Golden Gate Bridge International Orange

Todd Lappin has a wonderful ode to the color of the Golden Gate Bridge, and follows that with a very fine tutorial in how to acquire that color in case you want to paint, say your house, with it. 

Ggbtelstar

The color is a soothing earthy orange, almost organic in its overtones, very warm in the sun, yet also cheery in the fog. The color feels like a good wine. It is not far from the color of terra-cotta, which makes the Bridge towers seem as if they were made of fired clay. I never tire of the color and I crossed the Bridge twice a day for many years. 

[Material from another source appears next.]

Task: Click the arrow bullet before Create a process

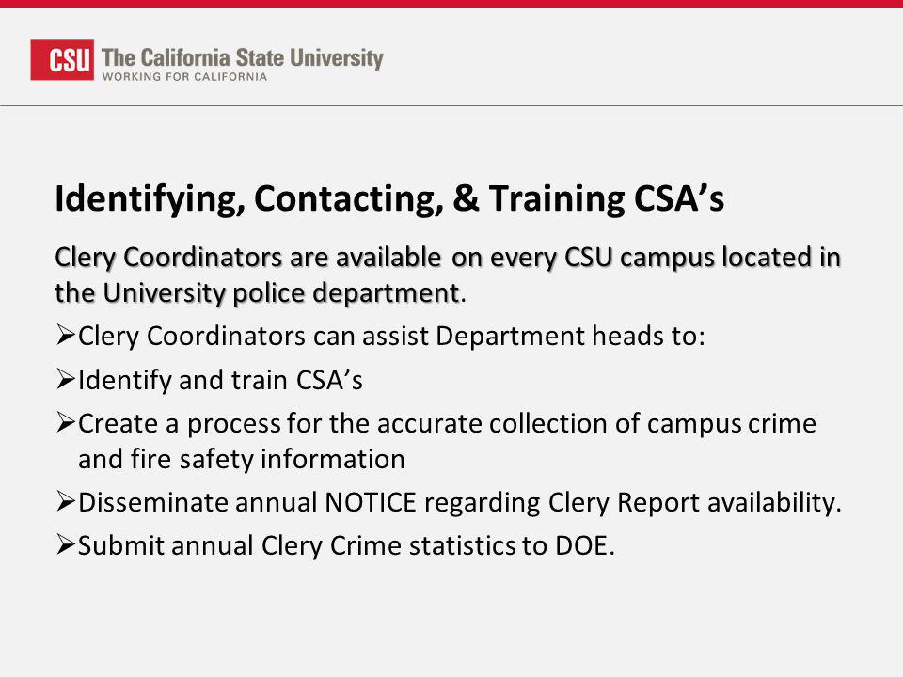Action: click(66, 422)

Todd was so enamored of the color that he painted his own kitchen ceiling the official color, which is called Golden Gate Bridge International Orange. This color is available commercially from Sherwin Williams as their “Fireweed” color, which you can have a paint store mix. You can of course mix the color using other brands of paint if you proceed with the instructions Todd delivers on his fabulous Telstar blog: the color is Pantone 173, or you can mix it using the conventional elements in CMYK. 

Goldengateorange

I love the color so much that all the metal work in my studio/home office is painted this color.  I choose the color to ape the Golden Gate Bridge, but I had not done the homework that Todd had in researching what the color actually was. Still, I got it pretty close as the Pantone sample above shows (it’s closer to Pantone 173 than 174 in real life). We painted the railings and girders of the glass catwalk and sides of the stairs this comforting orange.  It’s a subtle signal, but the color is one of the reasons most visitors remark on how welcoming the studio feels, even when we are drenched in fog, which is often. 

Studio

Golden Gate Bridge International Orange? Give it a try!